Donohue rejected Hagee's explanation as disingenuous: "Anti-Catholic Protestants have long labeled the Catholic Church "The Great Whore," and no amount of spin can change that reality. No one who knows anything about the term would suggest otherwise." Furthermore, Hagee did identify [the Great Whore of] Babylon as Rome in his book From Daniel to Doomsday (1999), in a way that melded reference to the Roman Empire and the Roman Catholic Church: "The evidence would point to Rome...It was Rome where Nero wrapped Christians in oily rags and hung them on lampposts, setting them ablaze to light his gardens. It was Rome that orchestrated the Crusades where Jews were slaughtered...It was Rome that orchestrated the Inquisitions throughout the known world where "heretics" were burned at the stake or pulled in half on torture racks because they were not Roman Catholic." (pp. 10–11)

Hagee further responded to the charge in a videotaped statement and press release, categorically denying that he was anti-Catholic, on the grounds that his church runs a "social services center" that serves a largely Catholic constituency, that he supported a convent personally, that he had often denounced Martin Luther, not just the Catholic Church, for antisemitism, and that he did not interpret the "Whore of Babylon" as a reference to the Catholic Church.
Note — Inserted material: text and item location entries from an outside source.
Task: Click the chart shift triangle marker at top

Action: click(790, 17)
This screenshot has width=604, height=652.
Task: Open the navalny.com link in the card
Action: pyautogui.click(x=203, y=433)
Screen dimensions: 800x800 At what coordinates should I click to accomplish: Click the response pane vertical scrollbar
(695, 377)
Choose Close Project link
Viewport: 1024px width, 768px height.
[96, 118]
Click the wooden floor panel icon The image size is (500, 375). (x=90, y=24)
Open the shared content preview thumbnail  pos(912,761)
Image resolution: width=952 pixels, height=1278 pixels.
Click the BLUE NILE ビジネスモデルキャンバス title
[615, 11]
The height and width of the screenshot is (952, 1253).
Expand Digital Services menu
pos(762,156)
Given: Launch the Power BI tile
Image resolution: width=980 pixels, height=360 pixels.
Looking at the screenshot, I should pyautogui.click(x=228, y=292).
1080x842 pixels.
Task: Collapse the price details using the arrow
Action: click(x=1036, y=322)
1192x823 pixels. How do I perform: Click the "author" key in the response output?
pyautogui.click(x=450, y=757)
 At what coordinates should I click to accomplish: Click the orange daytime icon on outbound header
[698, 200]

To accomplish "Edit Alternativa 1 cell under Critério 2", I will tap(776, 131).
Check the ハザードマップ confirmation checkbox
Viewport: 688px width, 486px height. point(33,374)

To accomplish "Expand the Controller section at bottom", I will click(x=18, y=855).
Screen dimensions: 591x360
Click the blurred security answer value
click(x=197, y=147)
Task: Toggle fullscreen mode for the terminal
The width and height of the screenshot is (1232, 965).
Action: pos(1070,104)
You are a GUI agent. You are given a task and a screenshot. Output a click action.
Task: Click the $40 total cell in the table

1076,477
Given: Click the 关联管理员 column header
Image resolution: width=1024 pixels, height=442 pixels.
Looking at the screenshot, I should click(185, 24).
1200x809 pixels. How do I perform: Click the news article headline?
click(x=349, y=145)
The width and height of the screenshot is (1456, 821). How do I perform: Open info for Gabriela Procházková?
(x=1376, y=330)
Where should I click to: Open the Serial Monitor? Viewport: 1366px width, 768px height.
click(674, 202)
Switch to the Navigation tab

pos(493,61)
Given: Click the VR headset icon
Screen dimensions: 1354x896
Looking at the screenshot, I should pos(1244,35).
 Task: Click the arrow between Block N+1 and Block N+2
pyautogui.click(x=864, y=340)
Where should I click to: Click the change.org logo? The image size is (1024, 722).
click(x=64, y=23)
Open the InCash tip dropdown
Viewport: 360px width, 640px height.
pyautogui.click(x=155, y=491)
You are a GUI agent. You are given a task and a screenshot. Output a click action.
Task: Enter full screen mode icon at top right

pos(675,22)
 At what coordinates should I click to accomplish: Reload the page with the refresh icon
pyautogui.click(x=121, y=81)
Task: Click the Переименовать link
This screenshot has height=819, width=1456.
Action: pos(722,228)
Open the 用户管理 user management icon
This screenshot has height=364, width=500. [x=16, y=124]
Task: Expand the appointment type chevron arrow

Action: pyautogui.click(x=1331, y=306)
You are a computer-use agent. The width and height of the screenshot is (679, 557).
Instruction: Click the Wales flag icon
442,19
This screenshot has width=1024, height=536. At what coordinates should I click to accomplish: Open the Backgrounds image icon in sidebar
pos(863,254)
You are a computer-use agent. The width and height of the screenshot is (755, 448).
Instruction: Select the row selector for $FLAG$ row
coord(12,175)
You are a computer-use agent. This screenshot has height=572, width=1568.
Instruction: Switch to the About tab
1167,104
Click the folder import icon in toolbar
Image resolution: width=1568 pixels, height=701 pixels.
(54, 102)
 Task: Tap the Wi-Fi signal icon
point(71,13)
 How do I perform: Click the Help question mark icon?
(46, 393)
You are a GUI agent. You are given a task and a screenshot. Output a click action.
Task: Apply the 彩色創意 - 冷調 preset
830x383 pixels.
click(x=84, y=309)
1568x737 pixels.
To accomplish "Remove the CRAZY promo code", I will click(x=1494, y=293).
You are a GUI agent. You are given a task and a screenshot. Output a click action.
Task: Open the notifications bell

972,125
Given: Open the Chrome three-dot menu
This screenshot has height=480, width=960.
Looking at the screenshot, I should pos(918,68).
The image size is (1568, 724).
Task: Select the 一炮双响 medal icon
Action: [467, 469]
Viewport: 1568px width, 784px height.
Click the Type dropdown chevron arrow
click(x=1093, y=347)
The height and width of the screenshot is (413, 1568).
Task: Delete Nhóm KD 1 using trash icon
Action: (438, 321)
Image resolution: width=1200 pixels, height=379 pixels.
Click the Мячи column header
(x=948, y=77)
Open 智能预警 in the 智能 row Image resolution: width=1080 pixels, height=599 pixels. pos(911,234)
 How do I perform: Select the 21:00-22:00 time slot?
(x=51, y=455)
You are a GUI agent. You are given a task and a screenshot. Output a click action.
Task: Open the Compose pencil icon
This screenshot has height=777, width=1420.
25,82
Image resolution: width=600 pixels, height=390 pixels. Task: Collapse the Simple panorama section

On May 12, 2008, Hagee issued a letter of apology to William Donohue, the president of the Catholic League, expressing regret for "any comments that Catholics have found hurtful." He apologized for condemning Catholics for what he viewed was their persecution of Jews, and outright stated that he did not believe that, and many other previously held views, any longer. He also said that the "great whore" comments were taken out of context and were not directed at the Catholic Church. He went on to explain that his comments about the Catholic Church were made "[i]n my zeal to oppose anti-Semitism and bigotry in all its ugly forms. I have often emphasized the darkest chapters in the history of Catholic and Protestant relations with the Jews." Bill Donohue told Fox News, "I'm absolutely delighted... I haven't seen such a quick turnaround in the 15 years that I have been president of the Catholic League.... The tone of Hagee's letter is sincere. He wants reconciliation and he has achieved it." "Indeed, the Catholic League welcomes his apology," Donohue wrote in a press release. "What Hagee has done takes courage and quite frankly I never expected him to demonstrate such sensitivity to our concerns. But he has done just that. Now Catholics, along with Jews, can work with Pastor Hagee in making interfaith relations stronger than ever. Whatever problems we had before are now history."